SDF-1 modulates periodontal ligament-Mesenchymal Stem Cells (pdl-MSCs).

BACKGROUND/OBJECTIVES: In this in vitro study, the effects of Stromal cell-derived factor-1 (SDF-1) was evaluated on the periodontal ligament-Mesenchymal Stem Cells (pdl-MSCs) functions.

MATERIAL AND METHODS

Real-time cell analyzer-single plate (RTCA-SP) was employed for proliferation, and RTCA-dual purpose (DP) was utilized for pdl-MSCs migration potential treated with different SDF-1 concentrations (0, 0.1, 1, 10, 100, 200, and 400 ng/ml). Based on the dose-response findings, 10 ng/ml SDF-1 was used for further mRNA experiments.
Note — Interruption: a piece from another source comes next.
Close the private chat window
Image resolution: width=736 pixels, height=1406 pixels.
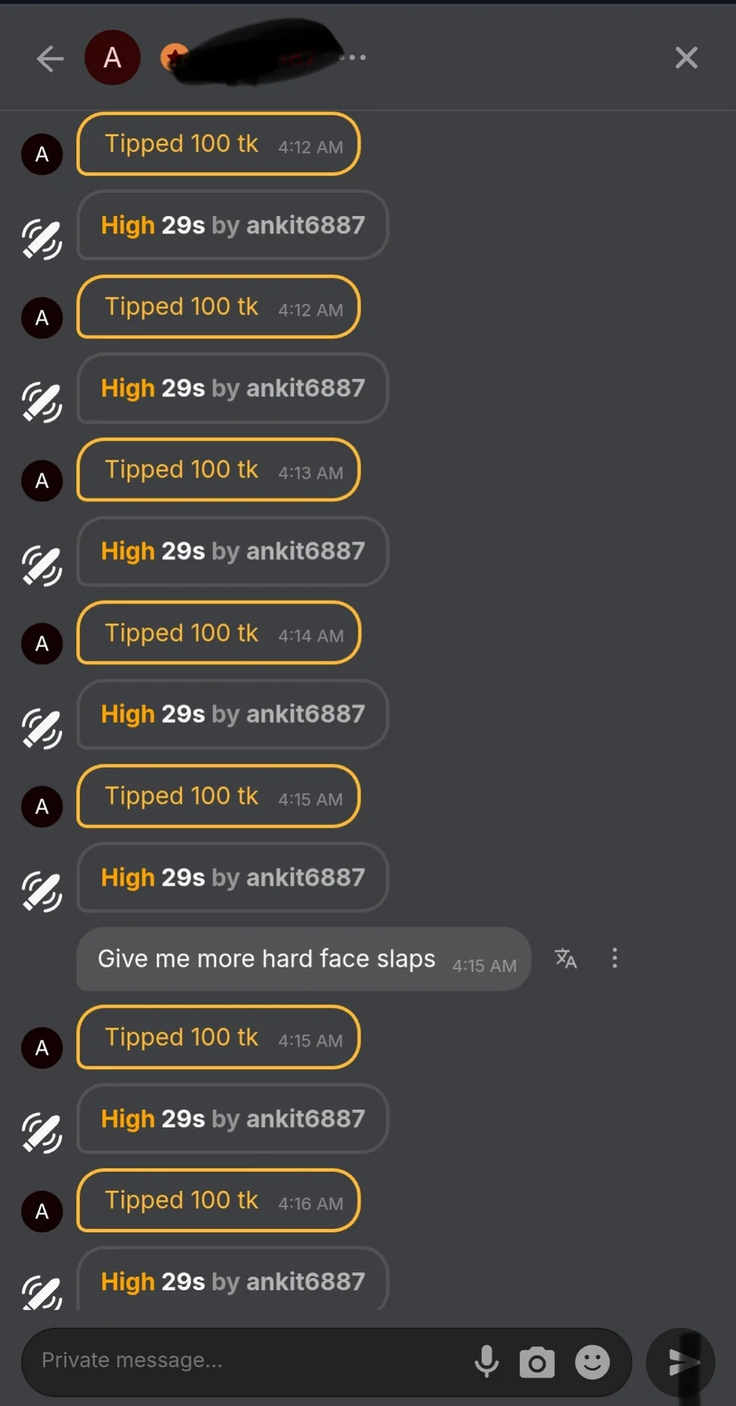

RNAs isolated at 6 and 24 h were checked using quantitative RT-PCR for mineralized tissue-associated genes including type I collagen (COL I), osteocalcin (OCN), osteopontin (OPN), and runt-related transcription factor 2 (Runx2). cRNA was synthesized for 6 h, and whole-genome array analysis was performed for over 47.000 probes. Data were subjected to quantile normalization before analysis.

RESULTS

Increased proliferation and migration were observed in pdl-MSCs treated with 0.1, 1, and 10 ng/ml SDF-1. Increased COL I was observed at both time points: 6 and 24 h. While there was no significant change for OCN, OPN, and Runx2 at 6 h, SDF-1 up-regulated OCN and OPN, but down-regulated Runx2 mRNA expressions at 24 h. IL-8 and ESM1 genes were differentially expressed over twofold when the pdl-MSCs were exposed to SDF-1 at whole-genome array analysis. IL-8 induction was confirmed with RT-PCR.

CONCLUSION

Findings of this study displayed that SDF-1 modulated pdl-MSCs which were important for periodontal regeneration, inducing migration and proliferation, and regulating extracellular matrix synthesis in favor of the formation of new attachment.